══ Listing

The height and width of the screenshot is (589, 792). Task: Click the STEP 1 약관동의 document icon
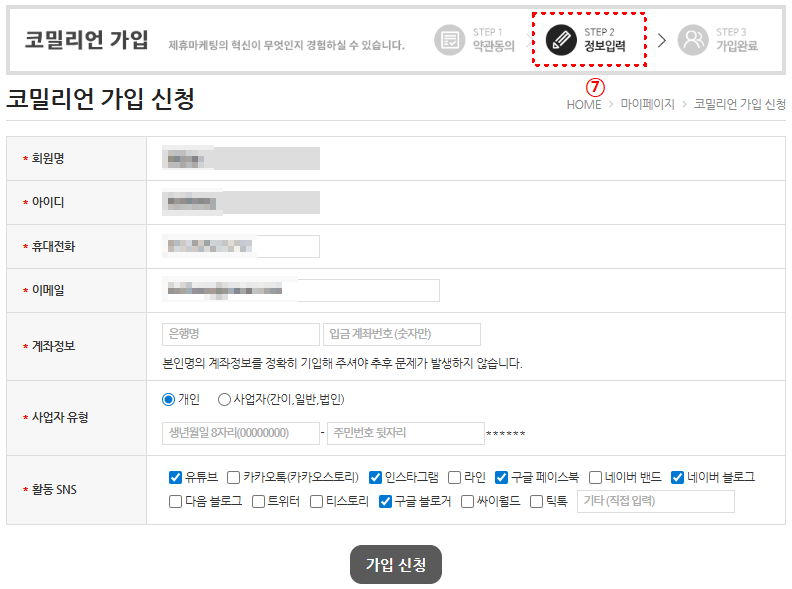tap(450, 40)
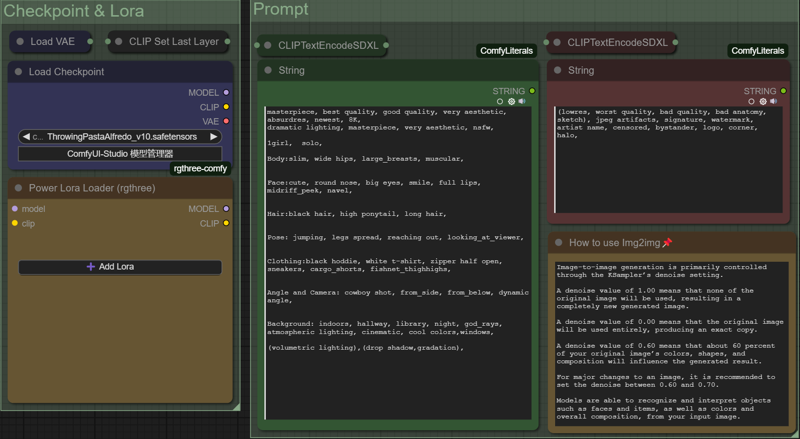Click the small circle icon on the red String node

[x=752, y=102]
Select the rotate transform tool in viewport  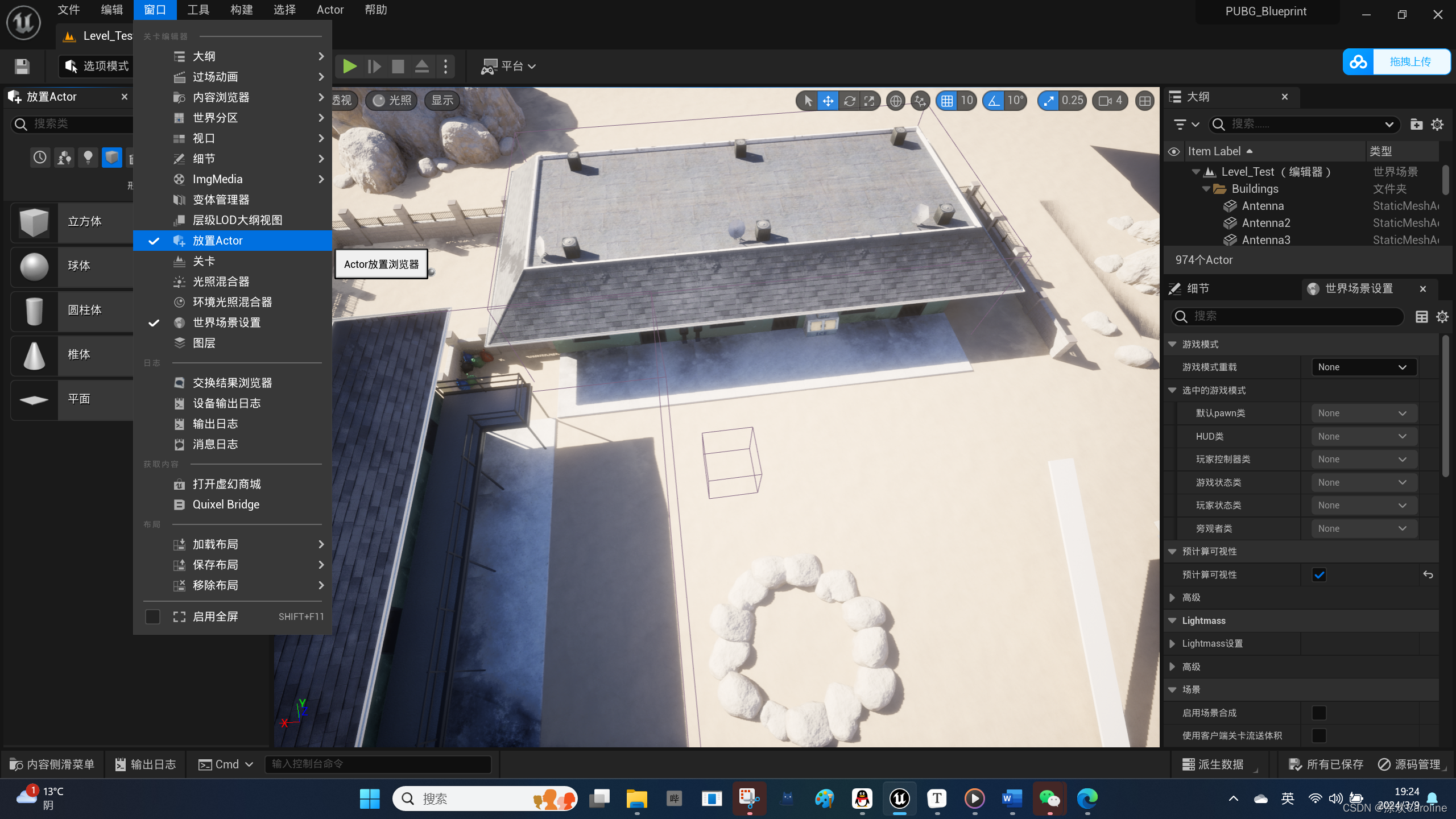(x=849, y=101)
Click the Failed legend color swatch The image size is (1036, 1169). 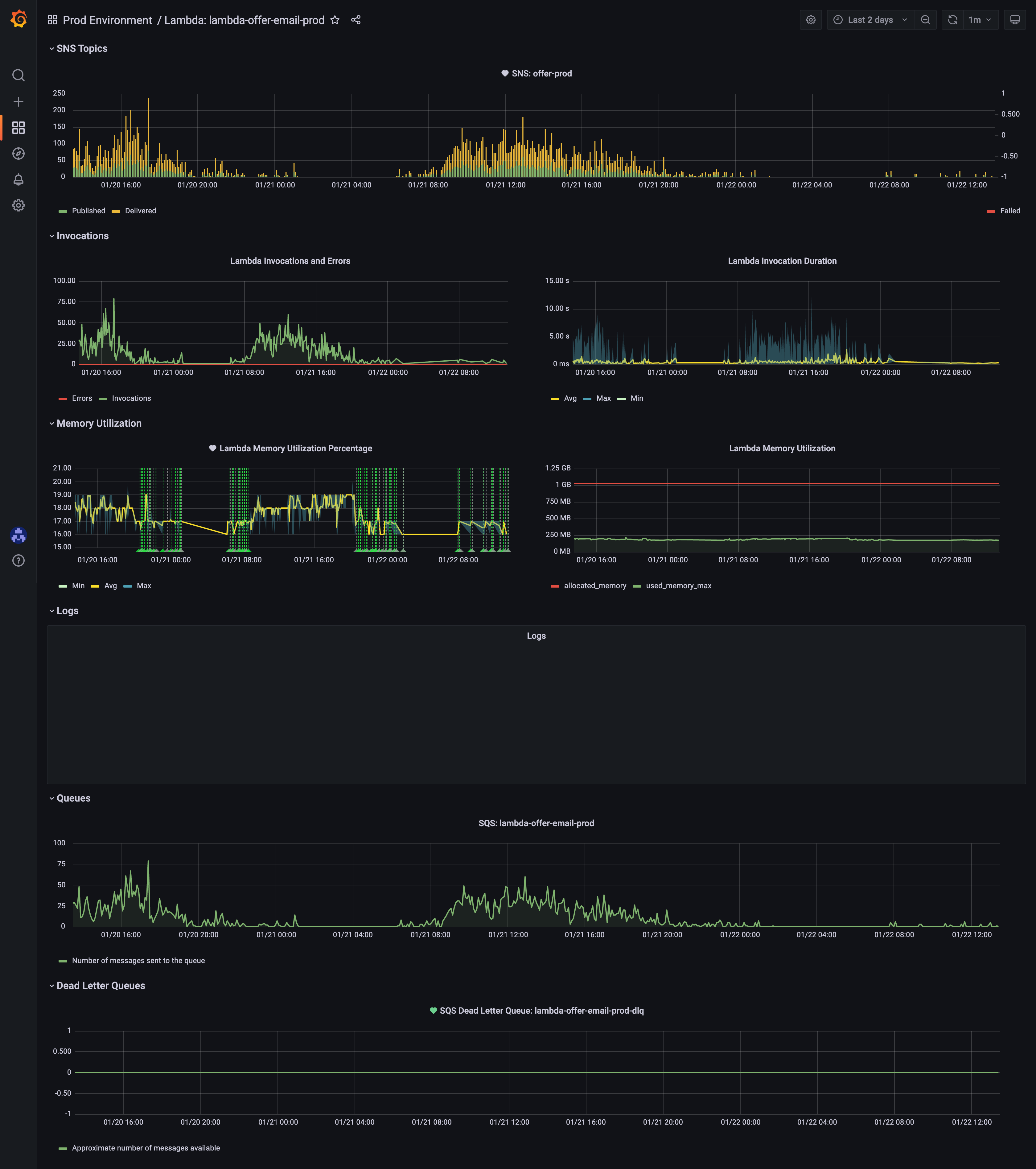[x=991, y=211]
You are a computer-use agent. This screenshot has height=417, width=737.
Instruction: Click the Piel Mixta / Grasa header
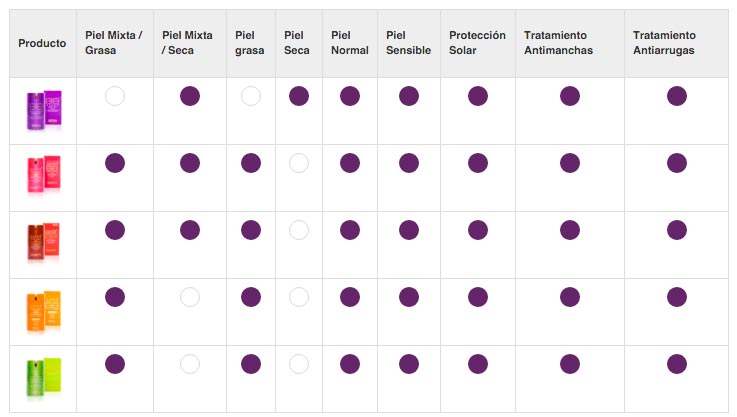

════

> _Written task_: Please set down the material again unchanged, starting at the line that contains "You are a computer-use" and continuing through the end of the material, with both ends included. Leave the pictures out of your answer.

> _Output for this task_:
You are a computer-use agent. This screenshot has height=417, width=737.
Instruction: Click the Piel Mixta / Grasa header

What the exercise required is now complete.